1. Find the distance between \(A(3,-1)\) and \(B(7,9)\):

• Answer: \(2\sqrt{29}\)
• Explanation:
• Step 1: Recall the distance formula
• The distance formula between two points \((x_1,y_1)\) and \((x_2,y_2)\) is \(d=\sqrt{(x_2 - x_1)^2+(y_2 - y_1)^2}\). Here, \(x_1 = 3,y_1=-1,x_2 = 7,y_2 = 9\).
• Step 2: Calculate \((x_2 - x_1)^2+(y_2 - y_1)^2\)
• \(x_2 - x_1=7 - 3 = 4\), \(y_2 - y_1=9-( - 1)=10\). Then \((x_2 - x_1)^2+(y_2 - y_1)^2=4^2+10^2=16 + 100 = 116\).
• Step 3: Calculate the distance \(d\)
• \(d=\sqrt{116}=\sqrt{4\times29}=2\sqrt{29}\).

Answer:

1. Find the mid - point of segment with endpoints \(A(3,9)\) and \(B(9,4)\):

• Answer: \((6,\frac{13}{2})\)
• Explanation:
• Step 1: Recall the mid - point formula
• The mid - point formula for two points \((x_1,y_1)\) and \((x_2,y_2)\) is \(M=(\frac{x_1 + x_2}{2},\frac{y_1 + y_2}{2})\). Here, \(x_1 = 3,y_1=9,x_2 = 9,y_2 = 4\).
• Step 2: Calculate the x - coordinate of the mid - point
• \(x=\frac{3 + 9}{2}=\frac{12}{2}=6\).
• Step 3: Calculate the y - coordinate of the mid - point
• \(y=\frac{9+4}{2}=\frac{13}{2}\).

1. Find the missing endpoint given \(A(2,5)\) and mid - point \(M(3,4)\):

• Answer: \((4,3)\)
• Explanation:
• Step 1: Let the missing endpoint be \((x,y)\)
• Using the mid - point formula \(M=(\frac{x_1 + x}{2},\frac{y_1 + y}{2})\), where \((x_1,y_1)=(2,5)\) and \(M=(3,4)\).
• Step 2: Solve for \(x\)
• We have \(\frac{2 + x}{2}=3\). Cross - multiply: \(2 + x=6\), then \(x = 4\).
• Step 3: Solve for \(y\)
• We have \(\frac{5 + y}{2}=4\). Cross - multiply: \(5 + y=8\), then \(y = 3\).
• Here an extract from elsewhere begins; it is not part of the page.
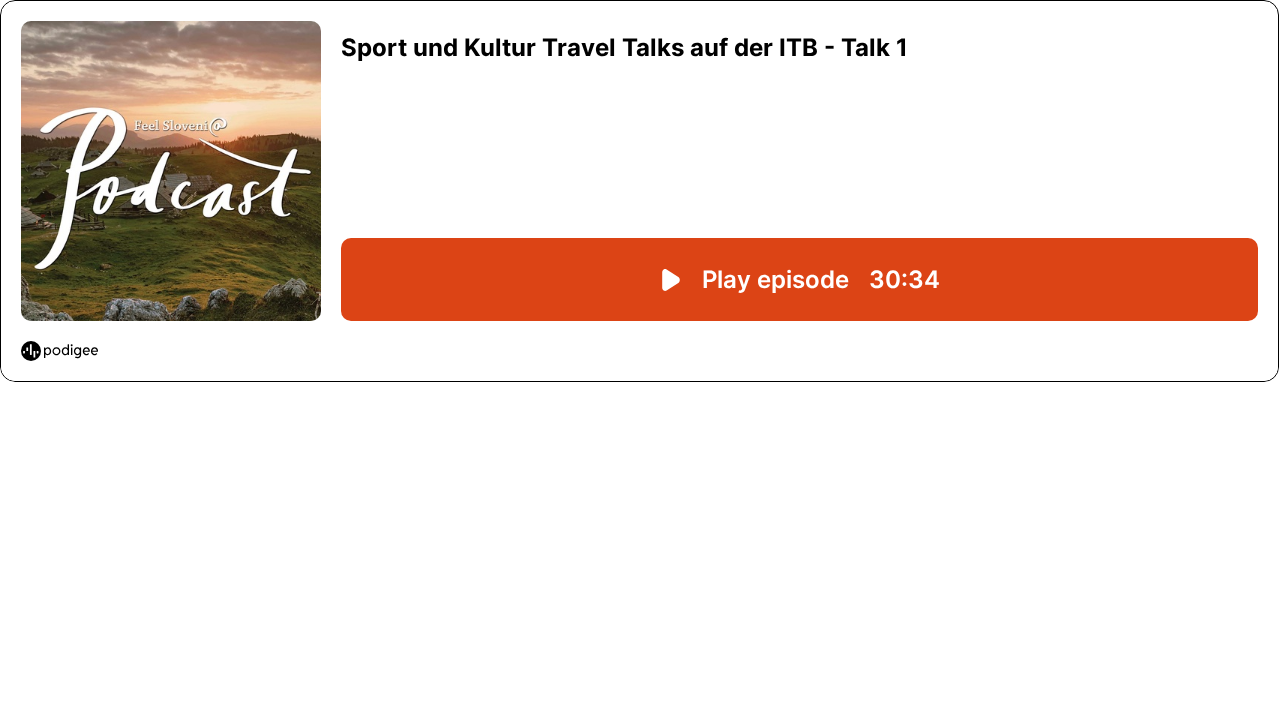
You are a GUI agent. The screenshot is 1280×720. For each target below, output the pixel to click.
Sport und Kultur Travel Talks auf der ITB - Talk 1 (624, 47)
1. Find the distance between \(A(3,-1)\) and \(B(7,9)\):

• Answer: \(2\sqrt{29}\)
• Explanation:
• Step 1: Recall the distance formula
• The distance formula between two points \((x_1,y_1)\) and \((x_2,y_2)\) is \(d=\sqrt{(x_2 - x_1)^2+(y_2 - y_1)^2}\). Here, \(x_1 = 3,y_1=-1,x_2 = 7,y_2 = 9\).
• Step 2: Calculate \((x_2 - x_1)^2+(y_2 - y_1)^2\)
• \(x_2 - x_1=7 - 3 = 4\), \(y_2 - y_1=9-( - 1)=10\). Then \((x_2 - x_1)^2+(y_2 - y_1)^2=4^2+10^2=16 + 100 = 116\).
• Step 3: Calculate the distance \(d\)
• \(d=\sqrt{116}=\sqrt{4\times29}=2\sqrt{29}\).